Data for analysis START

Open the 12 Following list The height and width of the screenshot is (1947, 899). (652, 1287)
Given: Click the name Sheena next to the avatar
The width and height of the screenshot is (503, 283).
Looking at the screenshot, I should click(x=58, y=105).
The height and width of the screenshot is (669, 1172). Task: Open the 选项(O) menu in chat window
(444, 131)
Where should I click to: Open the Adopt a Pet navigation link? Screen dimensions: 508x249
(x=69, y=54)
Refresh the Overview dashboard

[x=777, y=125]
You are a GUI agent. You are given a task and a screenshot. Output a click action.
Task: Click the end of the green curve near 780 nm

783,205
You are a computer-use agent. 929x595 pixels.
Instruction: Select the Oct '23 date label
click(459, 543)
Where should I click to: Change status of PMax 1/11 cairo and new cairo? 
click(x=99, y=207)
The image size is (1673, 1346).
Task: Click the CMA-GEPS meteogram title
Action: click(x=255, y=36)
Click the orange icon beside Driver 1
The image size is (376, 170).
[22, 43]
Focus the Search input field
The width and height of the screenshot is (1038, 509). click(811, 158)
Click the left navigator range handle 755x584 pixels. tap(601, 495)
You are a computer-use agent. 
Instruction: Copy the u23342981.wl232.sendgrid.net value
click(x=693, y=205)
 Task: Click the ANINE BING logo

Data for analysis END

Copy each line from the entries above that has the word "agent" in it.

Answer to this task:
You are a GUI agent. You are given a task and a screenshot. Output a click action.
You are a computer-use agent. 929x595 pixels.
You are a computer-use agent. 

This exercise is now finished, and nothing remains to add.